Last month, I decided, after several years of thinking about it, to participate in NaNoWriMo this November.
For those not aware, NaNoWriMo is short for National Novel Writing Month and is where writers attempt to write fifty thousand words during the month of November. That’s right, fifty thousand hopefully non-rambling words in thirty days. For some, that equates to half a novel. For others, more. As I’m planning to write the first draft of a middle grade novel, I’m hoping it will equate to a full novel (probably brimming with fluffy superfluous words I will slash and burn, come December).
You sign up at the NaNoWriMo website, make friends with equally crazy online writing buddies doing the same, and track your work’s progress. There are also loads of resources and associated events to help keep your motivation up and creative juices flowing – I won’t go into more detail than this; you can check it all out on the website.

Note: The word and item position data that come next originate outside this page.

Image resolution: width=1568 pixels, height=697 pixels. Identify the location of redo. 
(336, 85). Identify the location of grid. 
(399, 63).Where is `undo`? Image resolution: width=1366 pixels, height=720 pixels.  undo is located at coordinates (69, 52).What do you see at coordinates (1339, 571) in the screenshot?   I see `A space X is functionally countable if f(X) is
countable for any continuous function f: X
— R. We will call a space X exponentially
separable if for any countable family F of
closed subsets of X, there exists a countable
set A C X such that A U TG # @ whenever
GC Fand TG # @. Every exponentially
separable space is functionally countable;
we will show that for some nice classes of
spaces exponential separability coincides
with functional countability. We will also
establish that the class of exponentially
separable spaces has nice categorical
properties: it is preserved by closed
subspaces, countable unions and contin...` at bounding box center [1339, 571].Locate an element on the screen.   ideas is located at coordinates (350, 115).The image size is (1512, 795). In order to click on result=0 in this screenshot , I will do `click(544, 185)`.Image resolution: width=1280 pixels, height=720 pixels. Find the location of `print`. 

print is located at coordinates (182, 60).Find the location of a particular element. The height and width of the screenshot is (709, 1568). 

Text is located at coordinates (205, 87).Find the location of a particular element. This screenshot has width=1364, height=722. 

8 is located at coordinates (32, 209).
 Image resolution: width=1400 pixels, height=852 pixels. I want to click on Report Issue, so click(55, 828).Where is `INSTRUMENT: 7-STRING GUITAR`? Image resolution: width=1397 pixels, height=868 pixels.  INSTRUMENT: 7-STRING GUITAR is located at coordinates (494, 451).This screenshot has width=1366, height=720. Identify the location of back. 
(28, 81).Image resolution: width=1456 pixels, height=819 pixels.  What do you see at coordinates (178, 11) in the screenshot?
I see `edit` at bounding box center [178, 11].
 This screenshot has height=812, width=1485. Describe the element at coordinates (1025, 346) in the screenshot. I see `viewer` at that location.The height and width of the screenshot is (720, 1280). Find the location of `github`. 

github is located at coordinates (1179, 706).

So why am I doing it? Well I’ve spent the best part of the last few months developing my story structure, along with detailed scene and character outlines, for the middle grade idea I’ve had for over a year. With a personal preference to lean toward pantsing over plotting, I’ve decided to grit my teeth and try a new approach this time, care of some words of wisdom from author, K.M. Weiland who points out that:
“…a correctly wielded outline can be one of the most powerful weapons in your writing arsenal. Outlines ensure cohesion and balance in the finished story. They prevent wasted time pursuing dead-end ideas, allow you to craft resonant foreshadowing, and, most importantly, provide you a foundation of confidence and motivation.”
And that’s what the last few months of planning and preparation has taught me: the confidence and motivation to write this story. Now don’t get me wrong; it’s not like I don’t usually outline, but in this case it is much more in depth. I’m hoping that translates to a quicker first draft.
Now in terms of NaNoWriMo itself, I’m not delusional. The pace must be consistently fast, averaging 1,667 words per day, every day. And I know I may not reach fifty thousand words – life has an annoying way of throwing up curve balls. But does that mean those who do not reach fifty thousand words do not succeed? Surely any attempt to put bum on seat and fingers on keyboard (or pen to paper) is better than sitting back, waving your hands at your computer, and protesting that it’s too hard. And at least however far I get will be something to continue with once the sun sets on NaNoWriMo 2017.
When I told my husband of my plans, his response was, “Well, I won’t be getting much sense from you in November.” No, probably not, and blog posts may also be scarce during next month. But if I can wave my first draft in the air once the first of December comes around, it’s a small price to pay. 🙂
Well, isn’t it?
Until next time,
Are you participating in NaNoWriMo this year? Have you done it before and, if so, how was the experience?